"Group. In that corner, there." She gestured at a collection of sagging sofas underneath one of the ward's grilled-in windows. "You're late, and they've started without you."

There were four other people there, two women and a young boy, and a doctor in mufti, identifiable by his shoes — not slippers — and his staff of office, the almighty badge-on-a-lanyard.

Throbbing with dread, I moved away from the still-heaving girl to the sofa cluster and stood at its edge. The group turned to look at me. The doctor cleared his throat. "Group, this is Art. Glad you made it, Art. You're a little late, but we're just getting started here, so that's OK. This is Lucy, Fatima, and Manuel. Why don't you have a seat?" His voice was professionally smooth and stultifying.

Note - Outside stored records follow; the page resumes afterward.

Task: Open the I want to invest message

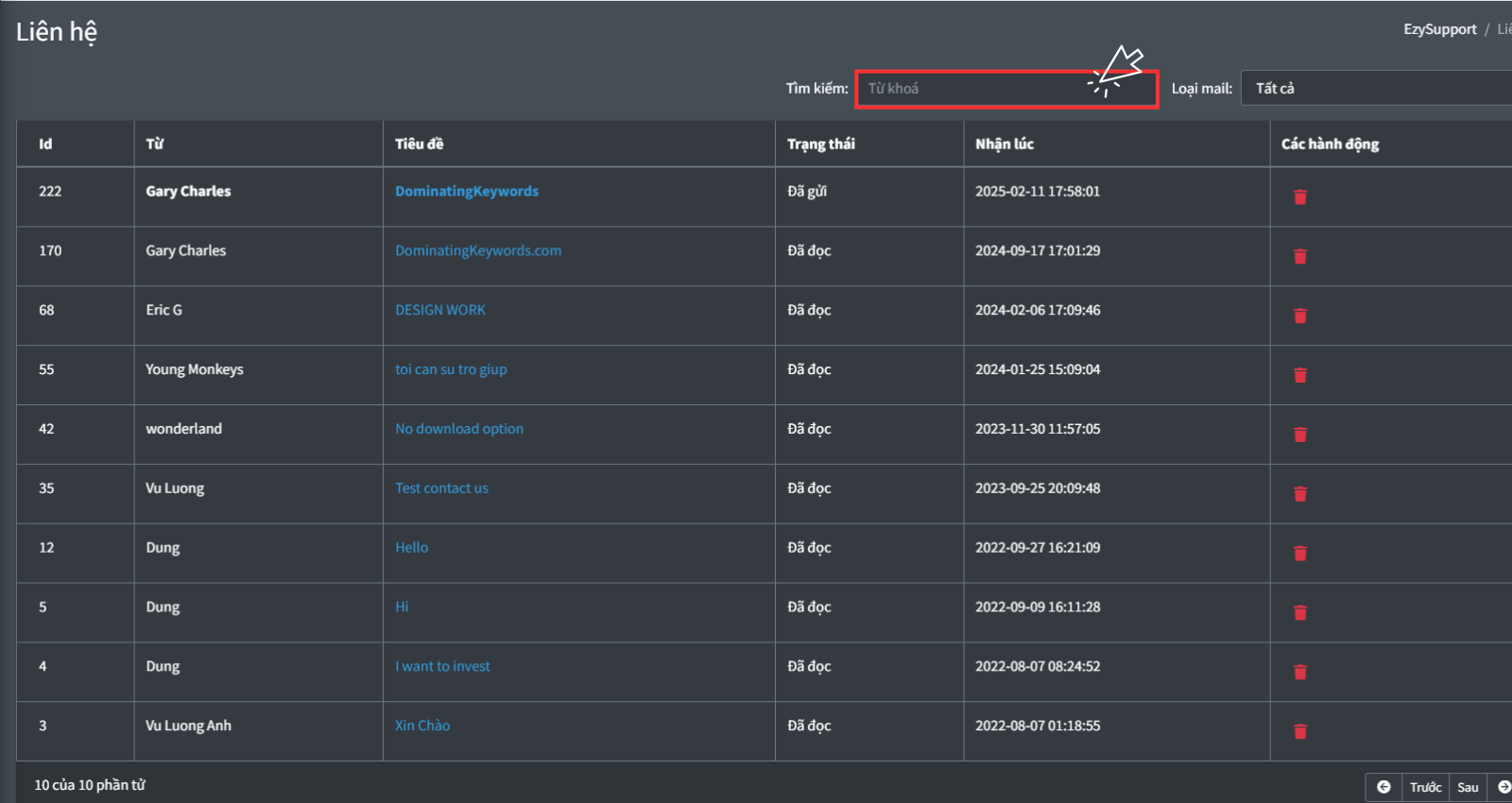Action: [x=442, y=666]
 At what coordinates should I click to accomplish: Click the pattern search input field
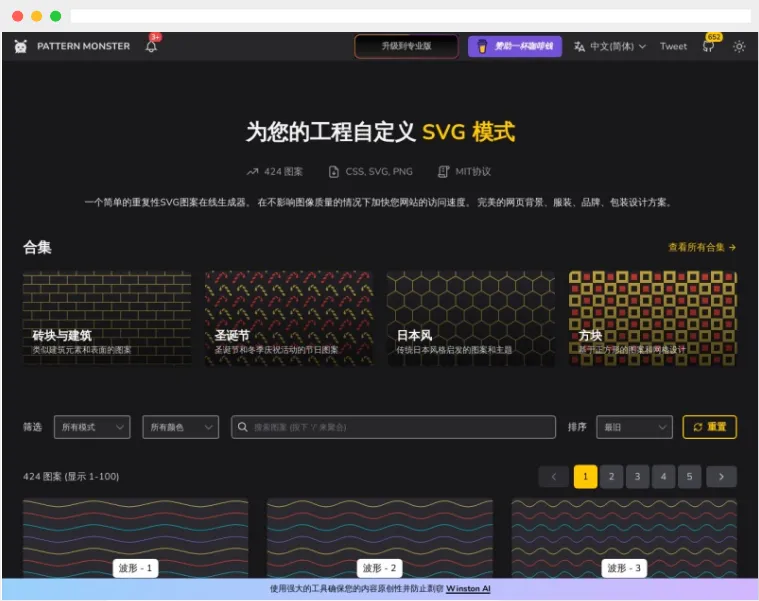(394, 427)
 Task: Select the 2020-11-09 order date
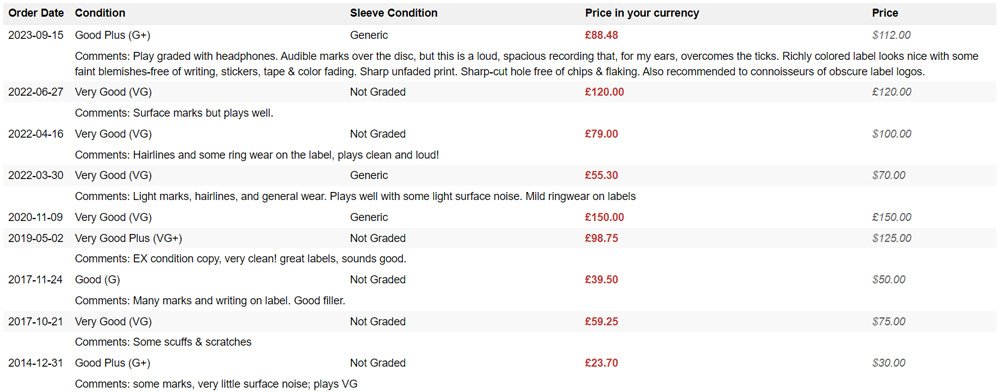(36, 217)
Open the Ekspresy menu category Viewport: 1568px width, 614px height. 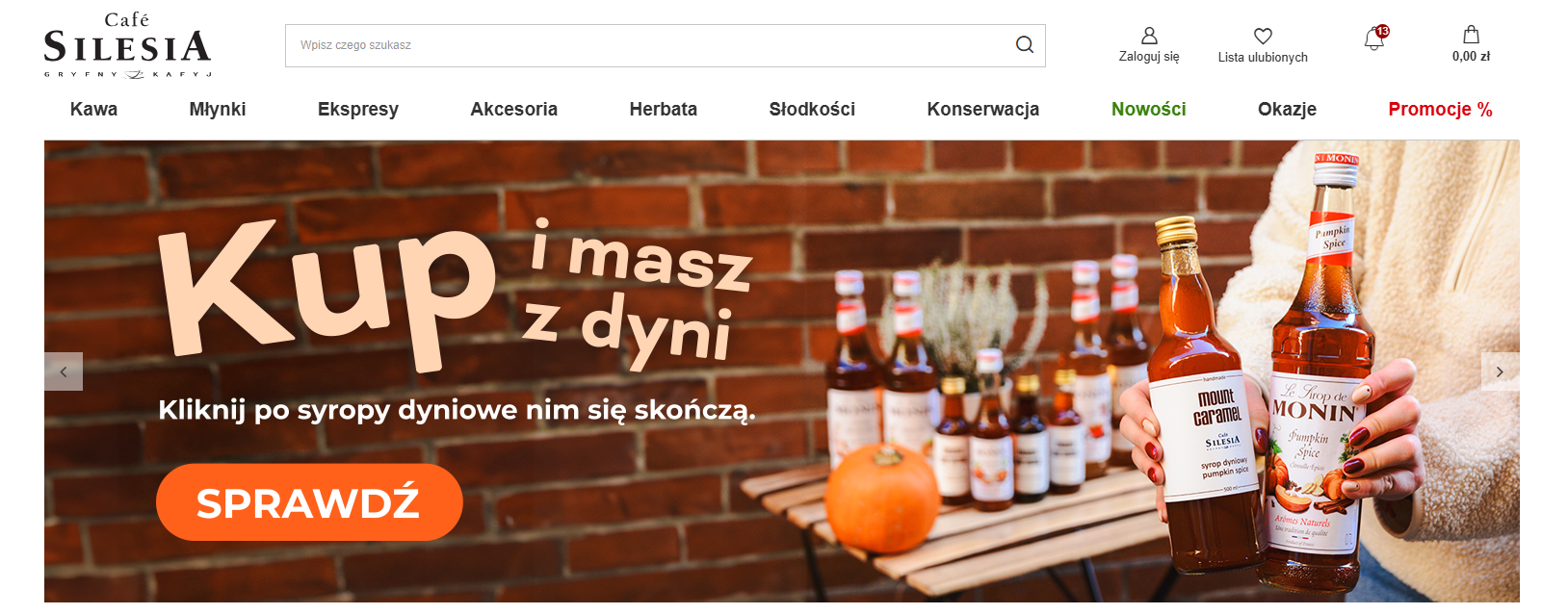point(358,110)
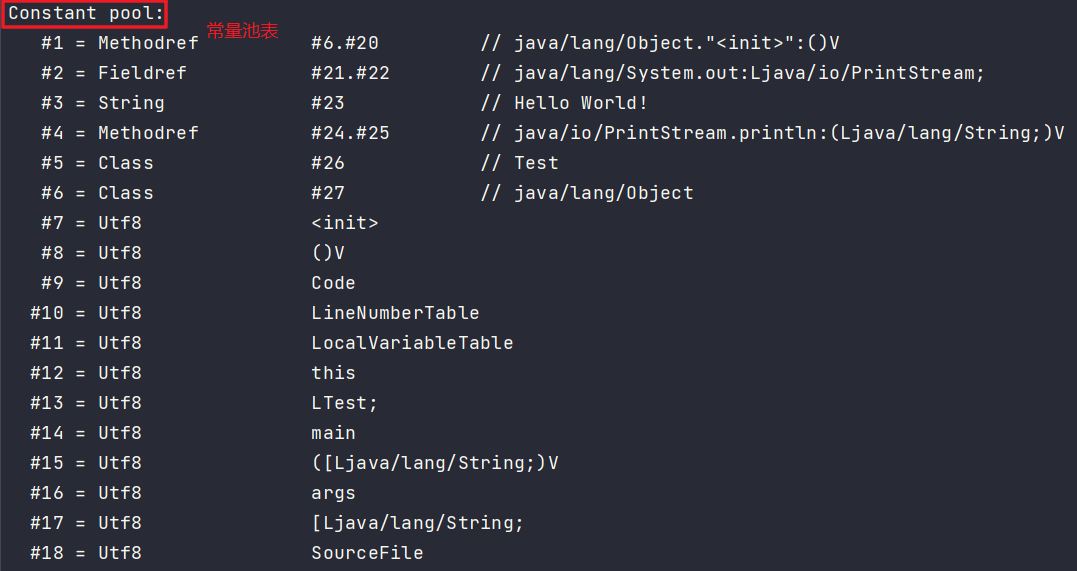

I sank into a bright orange sofa that exhaled a cloud of dust motes that danced in the sun streaming through the windows. It also exhaled a breath of trapped ancient farts, barf-smell, and antiseptic, the *parfum de asylum* that gradually numbed my nose to all other scents on the ward. I folded my hands in my lap and tried to look attentive.

"All right, Art. Everyone in the group is pretty new here, so you don't have to worry about not knowing what's what. There are no right or wrong things. The only rules are that you can't interrupt anyone, and if you want to criticize, you have to criticize the idea, and not the person who said it. All right?"

"Sure," I said. "Sure. Let's get started."

"Well, aren't you eager?" the doctor said warmly. "OK. Manuel was just telling us about his friends."

"They're not my friends," Manuel said angrily. "They're the reason I'm here. I hate them."

"Go on," the doctor said.

"I already *told* you, yesterday! Tony and Musafir, they're trying to get rid of me. I make them look bad, so they want to get rid of me."